-- BEGIN READING PASSAGE --
King prattled his way through this opening: “Tonight, want to find true love, make more money, have the life of your dreams? Then think about it. That’s right. The power of your thoughts can improve your life. Sound unthinkable? Well, science says there’s something to it, so engage your brain for an amazing hour that could transform your world and help you live happily ever after.”

And the first question goes to an everything-is-energy-and-vibration authority named James Ray, famed for his “Law of Attraction.”

Which is what?

Answers Ray: “The law of attraction says when you’re in a certain vibration you’re going to attract to you that which you’re in vibration or harmonic vibration with”—and they’re off, en masse, host and hosted, to live happily ever after, or at least for the next hour, pontificating about how to think yourself into a frenzy of continual bliss.

I’m being overly cynical. Believe it or not, we brain-function-studies types watch the
think-yourself-happy-happy-happy gurus as closely as most. Because they have outsized followings at the moment in the most advanced of our societies, including the U.S., the U.K., and Europe in particular. In those parts of society where there is surplus wealth, the happiness-is-a-state-of mind cult can flourish. It’s not that most of the followers of the Jack Canfields and Joe Vitales and James Rays necessarily have a lot of surplus wealth. It’s just that they are, at least momentarily, freed of just enough of the grimmer realities of life enough of the time to think that they can have a surplus of wealth, happiness and all else if only they get their vibrations right.

I wish them well … and wellness. But I can’t help but wonder what they would have had to say to people in neighborhoods where my family and I have lived on occasion of the onset of totally unexpected vibrations like these: (1) At 4 in the morning, a 21-year-old inebriated youth fails to make the slight curve at the end of our street, steers his car straight into a tree and dies instantly three doors down from our house. For days, his young friends stop, park, approach the tree, kneel, leave flowers, shout out feelings of hurt, lean on supportive shoulders or pull away angrily and flee. (2) Our next door neighbor was 48. He died a few weeks ago of a heart attack while coaching his son’s soccer game. Our banker said the mother of five was sobbing so hard when she opened the bank account for gifts to the children’s college fund in his memory it saddened the whole bank staff. (3) The son was 29, a life-long sufferer from schizophrenia—and off his meds. He shot his father to death upstairs while his mother fled to hide in a downstairs closet, cell phone in hand. Our teenaged daughter was home alone next door. It happened during a shift change at the police station. It took the cops forever to arrive. Who knows what else might have happened?
-- END READING PASSAGE --
OBJECTIVE
Summarize the passage above about the Law of Attraction in two sentences.
-- BEGIN GIVEN DATA --
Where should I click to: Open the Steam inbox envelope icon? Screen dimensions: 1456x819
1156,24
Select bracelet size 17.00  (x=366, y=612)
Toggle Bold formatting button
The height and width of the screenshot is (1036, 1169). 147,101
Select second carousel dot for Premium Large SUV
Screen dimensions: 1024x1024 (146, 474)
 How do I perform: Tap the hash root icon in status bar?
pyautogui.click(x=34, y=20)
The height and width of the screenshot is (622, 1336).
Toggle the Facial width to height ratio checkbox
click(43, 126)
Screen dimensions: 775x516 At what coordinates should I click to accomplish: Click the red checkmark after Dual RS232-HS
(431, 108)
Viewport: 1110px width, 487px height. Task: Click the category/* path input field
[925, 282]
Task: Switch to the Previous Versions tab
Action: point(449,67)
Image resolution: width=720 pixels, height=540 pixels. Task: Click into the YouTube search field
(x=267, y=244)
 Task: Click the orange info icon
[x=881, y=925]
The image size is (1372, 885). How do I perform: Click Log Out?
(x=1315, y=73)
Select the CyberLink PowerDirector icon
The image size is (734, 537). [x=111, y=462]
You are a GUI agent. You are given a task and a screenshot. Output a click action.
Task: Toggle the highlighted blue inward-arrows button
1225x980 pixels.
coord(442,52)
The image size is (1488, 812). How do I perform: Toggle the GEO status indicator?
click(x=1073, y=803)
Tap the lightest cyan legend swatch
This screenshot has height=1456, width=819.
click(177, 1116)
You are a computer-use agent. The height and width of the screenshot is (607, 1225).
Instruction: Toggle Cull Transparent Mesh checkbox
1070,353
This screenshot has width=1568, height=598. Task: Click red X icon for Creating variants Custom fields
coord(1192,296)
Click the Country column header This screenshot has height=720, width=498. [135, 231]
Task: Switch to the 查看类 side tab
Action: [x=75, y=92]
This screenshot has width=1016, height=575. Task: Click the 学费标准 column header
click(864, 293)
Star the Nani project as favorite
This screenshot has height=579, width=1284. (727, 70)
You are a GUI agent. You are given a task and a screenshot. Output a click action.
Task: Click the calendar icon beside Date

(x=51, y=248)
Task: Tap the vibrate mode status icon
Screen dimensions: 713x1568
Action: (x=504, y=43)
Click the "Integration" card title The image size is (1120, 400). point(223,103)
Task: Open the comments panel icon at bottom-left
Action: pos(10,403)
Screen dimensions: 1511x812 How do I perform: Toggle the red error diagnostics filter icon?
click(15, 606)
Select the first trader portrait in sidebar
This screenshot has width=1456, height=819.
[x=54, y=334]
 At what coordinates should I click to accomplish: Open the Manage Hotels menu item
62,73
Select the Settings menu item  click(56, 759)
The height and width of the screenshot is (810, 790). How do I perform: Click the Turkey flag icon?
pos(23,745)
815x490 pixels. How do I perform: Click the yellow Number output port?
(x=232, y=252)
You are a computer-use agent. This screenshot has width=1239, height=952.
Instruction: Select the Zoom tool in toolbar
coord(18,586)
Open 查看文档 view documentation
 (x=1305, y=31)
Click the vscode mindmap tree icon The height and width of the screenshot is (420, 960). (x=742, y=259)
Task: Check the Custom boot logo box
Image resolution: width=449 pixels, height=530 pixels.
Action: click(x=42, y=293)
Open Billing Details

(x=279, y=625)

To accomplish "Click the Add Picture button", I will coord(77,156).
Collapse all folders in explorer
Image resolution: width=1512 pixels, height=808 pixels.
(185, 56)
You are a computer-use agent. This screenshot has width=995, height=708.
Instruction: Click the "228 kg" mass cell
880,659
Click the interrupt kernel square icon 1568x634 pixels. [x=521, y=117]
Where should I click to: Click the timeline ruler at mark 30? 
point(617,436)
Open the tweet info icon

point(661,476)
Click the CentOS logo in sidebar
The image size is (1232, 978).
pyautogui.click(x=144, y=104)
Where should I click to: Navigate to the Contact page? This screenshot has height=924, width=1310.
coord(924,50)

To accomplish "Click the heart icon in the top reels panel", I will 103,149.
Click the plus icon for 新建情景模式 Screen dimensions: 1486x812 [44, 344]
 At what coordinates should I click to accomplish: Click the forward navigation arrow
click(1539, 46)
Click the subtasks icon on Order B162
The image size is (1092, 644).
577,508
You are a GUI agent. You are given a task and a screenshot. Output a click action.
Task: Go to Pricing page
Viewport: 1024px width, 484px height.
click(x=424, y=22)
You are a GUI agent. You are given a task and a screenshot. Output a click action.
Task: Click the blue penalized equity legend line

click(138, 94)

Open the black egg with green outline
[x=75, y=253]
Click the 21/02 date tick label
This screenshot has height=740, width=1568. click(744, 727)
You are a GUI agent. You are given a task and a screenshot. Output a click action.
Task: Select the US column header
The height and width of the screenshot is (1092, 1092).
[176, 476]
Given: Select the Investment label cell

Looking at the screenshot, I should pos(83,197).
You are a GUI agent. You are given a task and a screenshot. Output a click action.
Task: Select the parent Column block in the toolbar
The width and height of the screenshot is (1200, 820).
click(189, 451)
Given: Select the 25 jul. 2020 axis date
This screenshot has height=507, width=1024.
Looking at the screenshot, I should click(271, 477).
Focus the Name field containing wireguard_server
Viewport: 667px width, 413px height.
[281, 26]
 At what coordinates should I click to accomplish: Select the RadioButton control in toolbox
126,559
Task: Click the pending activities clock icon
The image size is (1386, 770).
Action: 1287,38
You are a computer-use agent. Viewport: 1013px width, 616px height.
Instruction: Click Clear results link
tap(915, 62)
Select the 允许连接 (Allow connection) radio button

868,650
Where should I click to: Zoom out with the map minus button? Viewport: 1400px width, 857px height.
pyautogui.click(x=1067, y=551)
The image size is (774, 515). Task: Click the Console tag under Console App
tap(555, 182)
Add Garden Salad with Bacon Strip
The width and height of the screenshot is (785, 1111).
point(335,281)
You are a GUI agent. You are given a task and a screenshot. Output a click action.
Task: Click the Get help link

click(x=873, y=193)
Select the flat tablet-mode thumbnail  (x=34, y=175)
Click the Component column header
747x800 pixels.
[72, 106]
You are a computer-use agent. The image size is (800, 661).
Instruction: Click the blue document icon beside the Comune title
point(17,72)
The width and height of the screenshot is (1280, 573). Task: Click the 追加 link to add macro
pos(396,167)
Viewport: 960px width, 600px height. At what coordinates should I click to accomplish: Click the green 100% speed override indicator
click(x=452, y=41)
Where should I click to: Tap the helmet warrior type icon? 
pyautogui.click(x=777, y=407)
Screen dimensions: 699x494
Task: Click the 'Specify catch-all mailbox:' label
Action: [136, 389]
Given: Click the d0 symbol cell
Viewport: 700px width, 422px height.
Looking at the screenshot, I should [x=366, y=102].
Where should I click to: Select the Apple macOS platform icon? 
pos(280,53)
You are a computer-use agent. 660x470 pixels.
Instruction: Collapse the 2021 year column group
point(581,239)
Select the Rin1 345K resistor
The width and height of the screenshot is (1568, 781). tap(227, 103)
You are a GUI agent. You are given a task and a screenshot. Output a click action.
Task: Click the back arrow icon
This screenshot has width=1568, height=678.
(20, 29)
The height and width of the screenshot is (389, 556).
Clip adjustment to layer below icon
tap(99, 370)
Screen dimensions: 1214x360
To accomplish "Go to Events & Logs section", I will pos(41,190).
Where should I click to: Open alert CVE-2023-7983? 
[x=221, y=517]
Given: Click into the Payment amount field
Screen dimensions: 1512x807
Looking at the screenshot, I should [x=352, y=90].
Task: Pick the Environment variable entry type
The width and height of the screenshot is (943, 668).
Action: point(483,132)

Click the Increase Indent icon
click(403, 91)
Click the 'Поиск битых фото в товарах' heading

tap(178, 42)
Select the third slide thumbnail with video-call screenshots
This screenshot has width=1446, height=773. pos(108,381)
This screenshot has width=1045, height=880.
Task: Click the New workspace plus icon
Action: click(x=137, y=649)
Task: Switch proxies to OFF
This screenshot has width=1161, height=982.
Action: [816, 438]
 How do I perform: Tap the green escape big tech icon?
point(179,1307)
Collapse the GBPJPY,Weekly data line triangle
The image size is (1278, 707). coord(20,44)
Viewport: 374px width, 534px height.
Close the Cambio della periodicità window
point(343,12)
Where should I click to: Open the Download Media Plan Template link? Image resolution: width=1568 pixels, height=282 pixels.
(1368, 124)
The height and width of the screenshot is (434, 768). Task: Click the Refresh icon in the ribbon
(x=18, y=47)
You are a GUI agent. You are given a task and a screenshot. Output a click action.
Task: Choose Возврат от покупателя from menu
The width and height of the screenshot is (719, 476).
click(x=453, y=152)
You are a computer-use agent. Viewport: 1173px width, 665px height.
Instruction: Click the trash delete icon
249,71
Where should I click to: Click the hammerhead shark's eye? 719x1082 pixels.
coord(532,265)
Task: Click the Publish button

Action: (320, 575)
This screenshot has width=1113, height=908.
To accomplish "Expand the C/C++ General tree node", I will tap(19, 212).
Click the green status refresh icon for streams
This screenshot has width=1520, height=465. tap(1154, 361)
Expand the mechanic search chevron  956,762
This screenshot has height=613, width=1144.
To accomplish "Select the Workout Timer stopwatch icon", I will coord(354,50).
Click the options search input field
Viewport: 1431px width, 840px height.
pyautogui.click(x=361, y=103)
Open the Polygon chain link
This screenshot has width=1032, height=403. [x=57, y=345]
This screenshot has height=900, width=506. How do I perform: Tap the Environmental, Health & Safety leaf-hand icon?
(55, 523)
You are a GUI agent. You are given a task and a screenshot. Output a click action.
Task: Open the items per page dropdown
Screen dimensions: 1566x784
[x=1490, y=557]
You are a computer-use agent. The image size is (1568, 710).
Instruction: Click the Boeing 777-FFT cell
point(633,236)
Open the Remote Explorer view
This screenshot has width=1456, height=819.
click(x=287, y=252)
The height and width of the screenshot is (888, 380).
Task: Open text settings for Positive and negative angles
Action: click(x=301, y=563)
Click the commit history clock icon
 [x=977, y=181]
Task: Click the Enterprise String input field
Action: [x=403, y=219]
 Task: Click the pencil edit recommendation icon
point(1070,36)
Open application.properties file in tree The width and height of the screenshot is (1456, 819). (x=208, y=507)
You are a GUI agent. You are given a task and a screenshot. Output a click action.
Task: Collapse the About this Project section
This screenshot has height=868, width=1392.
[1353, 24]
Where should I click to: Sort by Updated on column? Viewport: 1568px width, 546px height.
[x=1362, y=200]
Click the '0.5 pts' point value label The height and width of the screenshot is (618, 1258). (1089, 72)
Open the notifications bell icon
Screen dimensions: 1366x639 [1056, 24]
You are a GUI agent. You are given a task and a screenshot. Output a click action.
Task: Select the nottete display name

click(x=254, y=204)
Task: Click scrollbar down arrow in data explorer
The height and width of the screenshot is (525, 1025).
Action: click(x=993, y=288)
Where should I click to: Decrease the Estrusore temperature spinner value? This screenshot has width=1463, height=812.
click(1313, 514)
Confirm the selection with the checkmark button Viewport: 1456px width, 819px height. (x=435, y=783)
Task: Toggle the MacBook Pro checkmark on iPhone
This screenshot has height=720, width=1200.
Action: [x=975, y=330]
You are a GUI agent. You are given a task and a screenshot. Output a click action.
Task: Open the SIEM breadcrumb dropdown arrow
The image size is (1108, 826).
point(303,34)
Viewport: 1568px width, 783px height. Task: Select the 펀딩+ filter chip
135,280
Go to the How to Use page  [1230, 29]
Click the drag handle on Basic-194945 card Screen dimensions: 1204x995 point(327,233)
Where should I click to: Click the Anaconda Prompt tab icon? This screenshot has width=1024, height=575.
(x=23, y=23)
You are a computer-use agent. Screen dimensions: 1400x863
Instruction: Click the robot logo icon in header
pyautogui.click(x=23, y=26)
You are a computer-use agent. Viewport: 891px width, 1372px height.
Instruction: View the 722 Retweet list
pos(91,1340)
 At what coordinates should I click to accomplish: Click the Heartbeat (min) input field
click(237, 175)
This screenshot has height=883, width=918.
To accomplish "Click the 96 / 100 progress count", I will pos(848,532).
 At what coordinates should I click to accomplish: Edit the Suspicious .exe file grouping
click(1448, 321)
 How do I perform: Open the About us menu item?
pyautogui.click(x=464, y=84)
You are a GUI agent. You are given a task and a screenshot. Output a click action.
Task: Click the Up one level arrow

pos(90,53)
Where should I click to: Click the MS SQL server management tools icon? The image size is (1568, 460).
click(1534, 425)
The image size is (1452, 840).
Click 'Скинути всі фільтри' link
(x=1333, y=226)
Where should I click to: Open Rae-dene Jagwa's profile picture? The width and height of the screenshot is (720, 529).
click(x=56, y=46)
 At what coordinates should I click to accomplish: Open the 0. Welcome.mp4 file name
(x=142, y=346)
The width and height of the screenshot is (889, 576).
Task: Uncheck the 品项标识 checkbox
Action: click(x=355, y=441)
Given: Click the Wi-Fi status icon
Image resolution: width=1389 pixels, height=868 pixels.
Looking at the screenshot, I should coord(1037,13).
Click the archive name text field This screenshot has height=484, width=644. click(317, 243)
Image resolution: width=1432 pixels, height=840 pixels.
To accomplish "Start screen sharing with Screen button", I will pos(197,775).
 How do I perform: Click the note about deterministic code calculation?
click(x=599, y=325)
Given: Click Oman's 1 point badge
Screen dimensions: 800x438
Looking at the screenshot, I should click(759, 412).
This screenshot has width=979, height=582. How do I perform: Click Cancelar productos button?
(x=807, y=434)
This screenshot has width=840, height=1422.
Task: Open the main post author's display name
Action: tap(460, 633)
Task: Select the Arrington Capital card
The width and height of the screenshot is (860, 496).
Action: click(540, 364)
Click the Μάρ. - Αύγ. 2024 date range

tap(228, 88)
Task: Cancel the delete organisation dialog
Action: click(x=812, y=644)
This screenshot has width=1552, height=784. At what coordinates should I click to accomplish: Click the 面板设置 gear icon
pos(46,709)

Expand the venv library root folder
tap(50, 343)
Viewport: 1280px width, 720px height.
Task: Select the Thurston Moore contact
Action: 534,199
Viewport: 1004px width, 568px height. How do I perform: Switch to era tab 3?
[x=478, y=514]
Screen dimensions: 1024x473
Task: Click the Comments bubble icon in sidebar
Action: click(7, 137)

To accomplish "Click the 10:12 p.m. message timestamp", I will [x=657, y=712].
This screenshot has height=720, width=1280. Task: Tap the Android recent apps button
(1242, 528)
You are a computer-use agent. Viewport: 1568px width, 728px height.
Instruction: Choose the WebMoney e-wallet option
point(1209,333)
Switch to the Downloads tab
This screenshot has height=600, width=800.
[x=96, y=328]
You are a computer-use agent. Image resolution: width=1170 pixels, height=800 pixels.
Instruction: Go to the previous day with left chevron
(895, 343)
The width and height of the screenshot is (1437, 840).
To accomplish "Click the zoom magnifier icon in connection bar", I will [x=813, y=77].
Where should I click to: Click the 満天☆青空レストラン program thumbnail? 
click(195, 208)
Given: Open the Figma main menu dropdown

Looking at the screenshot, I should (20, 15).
-- END GIVEN DATA --
OUTPUT
King opens an hour-long program by promising that the power of thought can improve one's life, and guest James Ray describes his Law of Attraction as drawing in whatever one is in vibration with. The writer admits to being cynical and notes that these think-yourself-happy gurus have large followings where there is surplus wealth, then wonders what they would say to the writer's neighbors after sudden tragedies: a young driver's fatal crash, a father's heart attack while coaching soccer, and a son shooting his father next door.